Your objective: Render the rows below, from the line containing "so click(x=1229, y=990)." up to and including the line containing "The image size is (1920, 1080). What are", as a JSON list of strings with one string per line. Leave out blank lines.

Items:
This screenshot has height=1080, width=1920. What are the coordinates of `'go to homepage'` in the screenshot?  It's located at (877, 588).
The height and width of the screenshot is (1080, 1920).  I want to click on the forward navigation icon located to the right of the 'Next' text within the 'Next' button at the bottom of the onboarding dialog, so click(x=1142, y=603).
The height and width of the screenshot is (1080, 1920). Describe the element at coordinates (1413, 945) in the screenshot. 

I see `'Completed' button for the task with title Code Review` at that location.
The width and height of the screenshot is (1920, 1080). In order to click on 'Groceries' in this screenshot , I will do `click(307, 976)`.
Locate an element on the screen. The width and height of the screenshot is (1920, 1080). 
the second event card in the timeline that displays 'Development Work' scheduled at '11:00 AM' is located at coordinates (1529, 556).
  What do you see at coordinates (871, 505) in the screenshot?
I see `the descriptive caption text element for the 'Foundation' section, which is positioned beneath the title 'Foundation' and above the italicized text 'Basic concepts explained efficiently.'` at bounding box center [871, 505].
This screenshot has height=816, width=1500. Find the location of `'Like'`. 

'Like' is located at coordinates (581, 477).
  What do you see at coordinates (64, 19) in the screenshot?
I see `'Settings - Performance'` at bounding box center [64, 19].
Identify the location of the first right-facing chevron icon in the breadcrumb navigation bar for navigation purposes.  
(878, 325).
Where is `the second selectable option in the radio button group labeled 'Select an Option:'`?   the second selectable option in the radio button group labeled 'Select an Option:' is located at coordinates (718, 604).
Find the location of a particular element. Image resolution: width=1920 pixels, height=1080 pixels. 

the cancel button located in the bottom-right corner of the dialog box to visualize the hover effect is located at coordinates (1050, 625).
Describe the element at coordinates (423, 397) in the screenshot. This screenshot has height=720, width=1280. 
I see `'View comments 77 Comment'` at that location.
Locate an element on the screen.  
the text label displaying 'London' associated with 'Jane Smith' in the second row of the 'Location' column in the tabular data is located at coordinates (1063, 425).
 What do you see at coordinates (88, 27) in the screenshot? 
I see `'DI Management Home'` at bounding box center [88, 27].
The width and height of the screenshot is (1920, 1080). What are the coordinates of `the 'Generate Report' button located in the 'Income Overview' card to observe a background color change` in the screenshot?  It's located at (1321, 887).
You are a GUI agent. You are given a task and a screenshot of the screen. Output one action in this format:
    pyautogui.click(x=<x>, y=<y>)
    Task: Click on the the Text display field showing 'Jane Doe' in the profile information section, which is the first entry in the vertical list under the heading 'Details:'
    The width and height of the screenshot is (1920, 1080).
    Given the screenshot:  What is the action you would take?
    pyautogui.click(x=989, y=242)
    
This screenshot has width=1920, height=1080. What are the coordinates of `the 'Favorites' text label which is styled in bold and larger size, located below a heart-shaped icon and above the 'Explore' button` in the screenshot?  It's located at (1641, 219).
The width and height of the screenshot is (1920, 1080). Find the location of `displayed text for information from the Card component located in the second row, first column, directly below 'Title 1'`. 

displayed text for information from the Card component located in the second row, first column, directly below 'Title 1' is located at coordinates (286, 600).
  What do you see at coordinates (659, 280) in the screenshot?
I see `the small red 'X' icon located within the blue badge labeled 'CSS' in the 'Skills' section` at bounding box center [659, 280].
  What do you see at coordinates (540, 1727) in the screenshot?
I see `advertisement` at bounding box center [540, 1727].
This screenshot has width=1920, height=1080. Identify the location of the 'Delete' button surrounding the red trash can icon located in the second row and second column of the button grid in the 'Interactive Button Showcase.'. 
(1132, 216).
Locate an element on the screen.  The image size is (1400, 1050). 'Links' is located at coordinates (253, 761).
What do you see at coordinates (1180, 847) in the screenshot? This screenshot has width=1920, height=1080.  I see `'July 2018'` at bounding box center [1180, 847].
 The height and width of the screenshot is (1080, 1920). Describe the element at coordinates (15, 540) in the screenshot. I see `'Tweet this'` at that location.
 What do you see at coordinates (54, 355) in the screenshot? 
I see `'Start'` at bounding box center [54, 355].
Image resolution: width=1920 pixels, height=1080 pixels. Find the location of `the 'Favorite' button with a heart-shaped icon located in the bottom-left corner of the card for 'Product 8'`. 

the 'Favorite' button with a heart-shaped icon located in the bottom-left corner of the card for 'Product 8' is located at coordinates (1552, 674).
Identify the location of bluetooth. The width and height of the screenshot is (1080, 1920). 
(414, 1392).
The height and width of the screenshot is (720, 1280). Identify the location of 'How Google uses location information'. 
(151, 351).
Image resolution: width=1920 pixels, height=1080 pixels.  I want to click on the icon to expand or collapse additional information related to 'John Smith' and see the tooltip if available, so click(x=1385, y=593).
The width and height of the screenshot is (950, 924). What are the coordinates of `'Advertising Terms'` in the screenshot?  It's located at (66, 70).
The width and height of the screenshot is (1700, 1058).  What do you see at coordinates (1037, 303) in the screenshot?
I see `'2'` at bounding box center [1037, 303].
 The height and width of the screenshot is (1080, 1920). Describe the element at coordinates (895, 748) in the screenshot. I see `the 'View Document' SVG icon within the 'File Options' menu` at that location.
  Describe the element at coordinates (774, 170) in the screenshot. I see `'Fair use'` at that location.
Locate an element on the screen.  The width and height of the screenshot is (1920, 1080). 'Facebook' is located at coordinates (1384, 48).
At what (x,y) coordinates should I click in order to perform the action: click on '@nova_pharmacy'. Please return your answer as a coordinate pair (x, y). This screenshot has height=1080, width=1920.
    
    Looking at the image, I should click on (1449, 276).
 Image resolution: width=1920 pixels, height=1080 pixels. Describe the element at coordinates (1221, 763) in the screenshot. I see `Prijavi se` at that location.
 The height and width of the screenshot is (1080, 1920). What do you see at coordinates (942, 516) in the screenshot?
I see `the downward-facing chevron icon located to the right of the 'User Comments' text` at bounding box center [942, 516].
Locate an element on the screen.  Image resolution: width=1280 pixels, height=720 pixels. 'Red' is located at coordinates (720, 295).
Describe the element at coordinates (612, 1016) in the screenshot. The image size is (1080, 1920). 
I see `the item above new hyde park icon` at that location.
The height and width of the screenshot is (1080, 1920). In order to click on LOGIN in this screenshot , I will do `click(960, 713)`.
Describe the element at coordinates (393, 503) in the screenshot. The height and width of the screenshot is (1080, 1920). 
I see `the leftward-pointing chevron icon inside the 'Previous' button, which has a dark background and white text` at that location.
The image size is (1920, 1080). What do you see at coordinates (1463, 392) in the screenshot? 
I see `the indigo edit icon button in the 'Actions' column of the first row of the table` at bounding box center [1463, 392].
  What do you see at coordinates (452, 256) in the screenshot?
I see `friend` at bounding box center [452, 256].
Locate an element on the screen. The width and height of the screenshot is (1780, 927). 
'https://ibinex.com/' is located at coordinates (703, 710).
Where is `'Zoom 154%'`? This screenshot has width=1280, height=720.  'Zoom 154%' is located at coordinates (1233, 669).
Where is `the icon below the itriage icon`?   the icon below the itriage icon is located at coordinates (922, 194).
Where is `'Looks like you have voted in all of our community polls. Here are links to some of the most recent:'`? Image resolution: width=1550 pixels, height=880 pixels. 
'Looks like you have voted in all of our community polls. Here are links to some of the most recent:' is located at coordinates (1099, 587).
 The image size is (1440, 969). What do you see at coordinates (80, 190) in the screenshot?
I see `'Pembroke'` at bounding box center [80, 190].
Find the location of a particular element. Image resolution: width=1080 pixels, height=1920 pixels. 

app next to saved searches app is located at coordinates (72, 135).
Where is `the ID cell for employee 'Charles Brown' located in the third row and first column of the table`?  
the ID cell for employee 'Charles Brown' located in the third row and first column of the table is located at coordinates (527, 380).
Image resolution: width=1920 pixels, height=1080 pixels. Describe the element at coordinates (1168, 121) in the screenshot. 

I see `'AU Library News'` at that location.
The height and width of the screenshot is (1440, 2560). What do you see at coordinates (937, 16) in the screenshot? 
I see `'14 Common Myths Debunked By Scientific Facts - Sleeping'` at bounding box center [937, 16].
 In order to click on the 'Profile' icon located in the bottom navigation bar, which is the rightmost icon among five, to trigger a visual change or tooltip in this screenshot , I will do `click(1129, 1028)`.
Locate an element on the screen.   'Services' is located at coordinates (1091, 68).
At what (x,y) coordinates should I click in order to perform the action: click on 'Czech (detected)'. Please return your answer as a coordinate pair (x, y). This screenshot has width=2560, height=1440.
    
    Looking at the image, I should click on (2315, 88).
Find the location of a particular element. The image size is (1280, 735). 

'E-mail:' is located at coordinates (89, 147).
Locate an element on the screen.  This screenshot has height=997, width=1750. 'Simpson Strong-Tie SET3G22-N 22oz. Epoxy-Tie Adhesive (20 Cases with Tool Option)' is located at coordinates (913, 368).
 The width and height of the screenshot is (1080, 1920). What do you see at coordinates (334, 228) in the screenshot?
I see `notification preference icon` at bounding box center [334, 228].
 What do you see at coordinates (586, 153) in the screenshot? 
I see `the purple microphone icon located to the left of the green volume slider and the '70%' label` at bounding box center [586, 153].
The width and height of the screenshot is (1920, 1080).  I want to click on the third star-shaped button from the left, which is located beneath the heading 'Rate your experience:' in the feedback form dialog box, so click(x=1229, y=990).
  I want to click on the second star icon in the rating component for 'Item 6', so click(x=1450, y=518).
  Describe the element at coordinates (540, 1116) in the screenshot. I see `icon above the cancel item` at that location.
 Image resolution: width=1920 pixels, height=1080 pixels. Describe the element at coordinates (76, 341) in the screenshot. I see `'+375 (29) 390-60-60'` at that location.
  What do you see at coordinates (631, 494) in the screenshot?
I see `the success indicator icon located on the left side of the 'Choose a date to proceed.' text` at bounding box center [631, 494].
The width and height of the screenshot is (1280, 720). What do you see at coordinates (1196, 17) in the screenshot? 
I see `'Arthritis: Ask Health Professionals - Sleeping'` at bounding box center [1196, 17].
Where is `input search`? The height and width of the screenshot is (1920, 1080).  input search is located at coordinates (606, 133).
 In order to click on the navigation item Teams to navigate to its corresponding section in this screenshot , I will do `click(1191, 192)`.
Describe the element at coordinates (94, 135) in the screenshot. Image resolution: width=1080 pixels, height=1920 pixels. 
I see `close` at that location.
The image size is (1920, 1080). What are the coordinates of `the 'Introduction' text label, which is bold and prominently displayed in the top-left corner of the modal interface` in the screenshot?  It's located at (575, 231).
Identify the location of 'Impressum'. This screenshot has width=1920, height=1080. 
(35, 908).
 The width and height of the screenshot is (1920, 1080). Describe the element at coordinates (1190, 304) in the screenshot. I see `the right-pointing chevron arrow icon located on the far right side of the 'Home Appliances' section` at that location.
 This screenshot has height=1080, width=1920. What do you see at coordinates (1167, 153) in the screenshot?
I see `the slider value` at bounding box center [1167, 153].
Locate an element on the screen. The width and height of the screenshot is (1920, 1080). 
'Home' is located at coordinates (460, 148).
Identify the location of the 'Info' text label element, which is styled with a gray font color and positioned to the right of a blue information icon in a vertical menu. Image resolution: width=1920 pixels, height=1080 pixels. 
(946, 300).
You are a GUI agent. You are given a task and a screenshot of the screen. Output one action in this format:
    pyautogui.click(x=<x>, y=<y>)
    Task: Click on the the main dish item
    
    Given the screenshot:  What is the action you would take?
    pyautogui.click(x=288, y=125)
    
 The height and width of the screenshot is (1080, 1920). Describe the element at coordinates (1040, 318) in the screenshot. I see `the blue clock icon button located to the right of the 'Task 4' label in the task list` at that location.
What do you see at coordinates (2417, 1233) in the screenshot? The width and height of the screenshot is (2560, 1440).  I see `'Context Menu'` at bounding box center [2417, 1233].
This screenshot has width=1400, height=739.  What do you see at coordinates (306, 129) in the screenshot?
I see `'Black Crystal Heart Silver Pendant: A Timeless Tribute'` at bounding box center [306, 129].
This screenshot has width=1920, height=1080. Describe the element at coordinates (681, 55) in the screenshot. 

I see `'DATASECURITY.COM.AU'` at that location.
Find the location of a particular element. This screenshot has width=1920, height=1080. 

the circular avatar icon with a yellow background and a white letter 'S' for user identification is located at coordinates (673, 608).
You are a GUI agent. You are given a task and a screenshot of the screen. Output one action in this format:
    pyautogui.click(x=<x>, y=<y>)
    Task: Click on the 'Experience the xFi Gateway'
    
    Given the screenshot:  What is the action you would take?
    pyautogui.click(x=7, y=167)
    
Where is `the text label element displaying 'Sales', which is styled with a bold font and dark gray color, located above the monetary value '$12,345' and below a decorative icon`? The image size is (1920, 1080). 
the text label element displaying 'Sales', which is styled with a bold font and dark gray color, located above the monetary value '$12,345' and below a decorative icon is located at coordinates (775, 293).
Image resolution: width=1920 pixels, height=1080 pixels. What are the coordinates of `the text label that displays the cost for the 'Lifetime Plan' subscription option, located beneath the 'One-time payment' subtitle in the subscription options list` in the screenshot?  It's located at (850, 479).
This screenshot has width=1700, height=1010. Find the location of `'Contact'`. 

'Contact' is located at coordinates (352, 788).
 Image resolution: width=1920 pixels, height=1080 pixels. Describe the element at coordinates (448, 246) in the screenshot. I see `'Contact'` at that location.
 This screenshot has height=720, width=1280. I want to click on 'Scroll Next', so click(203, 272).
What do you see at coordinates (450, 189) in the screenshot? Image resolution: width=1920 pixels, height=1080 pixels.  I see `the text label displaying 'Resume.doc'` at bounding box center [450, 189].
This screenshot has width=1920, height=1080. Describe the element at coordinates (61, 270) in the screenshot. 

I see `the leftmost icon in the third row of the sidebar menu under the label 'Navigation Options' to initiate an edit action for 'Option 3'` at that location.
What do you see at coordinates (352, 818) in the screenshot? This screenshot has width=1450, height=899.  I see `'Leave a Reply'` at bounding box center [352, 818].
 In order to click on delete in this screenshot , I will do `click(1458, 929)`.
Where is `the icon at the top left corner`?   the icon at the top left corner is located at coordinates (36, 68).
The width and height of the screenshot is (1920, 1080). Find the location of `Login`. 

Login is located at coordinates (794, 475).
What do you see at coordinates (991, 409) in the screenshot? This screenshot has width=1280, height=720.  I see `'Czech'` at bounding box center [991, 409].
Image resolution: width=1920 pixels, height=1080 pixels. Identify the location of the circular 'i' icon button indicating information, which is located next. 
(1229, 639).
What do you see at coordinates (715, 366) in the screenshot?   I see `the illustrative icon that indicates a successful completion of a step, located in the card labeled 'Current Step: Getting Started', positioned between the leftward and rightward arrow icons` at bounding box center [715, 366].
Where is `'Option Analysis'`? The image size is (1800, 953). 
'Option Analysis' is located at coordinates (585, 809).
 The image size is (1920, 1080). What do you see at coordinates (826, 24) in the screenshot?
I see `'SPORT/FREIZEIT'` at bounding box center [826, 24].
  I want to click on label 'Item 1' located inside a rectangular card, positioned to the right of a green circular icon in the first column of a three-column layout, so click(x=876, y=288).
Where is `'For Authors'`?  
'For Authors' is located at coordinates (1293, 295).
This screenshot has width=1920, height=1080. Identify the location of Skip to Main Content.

Answer below:
[
  "The width and height of the screenshot is (1920, 1080).  I want to click on the third star-shaped button from the left, which is located beneath the heading 'Rate your experience:' in the feedback form dialog box, so click(x=1229, y=990).",
  "  I want to click on the second star icon in the rating component for 'Item 6', so click(x=1450, y=518).",
  "  Describe the element at coordinates (540, 1116) in the screenshot. I see `icon above the cancel item` at that location.",
  " Image resolution: width=1920 pixels, height=1080 pixels. Describe the element at coordinates (76, 341) in the screenshot. I see `'+375 (29) 390-60-60'` at that location.",
  "  What do you see at coordinates (631, 494) in the screenshot?",
  "I see `the success indicator icon located on the left side of the 'Choose a date to proceed.' text` at bounding box center [631, 494].",
  "The width and height of the screenshot is (1280, 720). What do you see at coordinates (1196, 17) in the screenshot? ",
  "I see `'Arthritis: Ask Health Professionals - Sleeping'` at bounding box center [1196, 17].",
  "Where is `input search`? The height and width of the screenshot is (1920, 1080).  input search is located at coordinates (606, 133).",
  " In order to click on the navigation item Teams to navigate to its corresponding section in this screenshot , I will do `click(1191, 192)`.",
  "Describe the element at coordinates (94, 135) in the screenshot. Image resolution: width=1080 pixels, height=1920 pixels. ",
  "I see `close` at that location.",
  "The image size is (1920, 1080). What are the coordinates of `the 'Introduction' text label, which is bold and prominently displayed in the top-left corner of the modal interface` in the screenshot?  It's located at (575, 231)."
]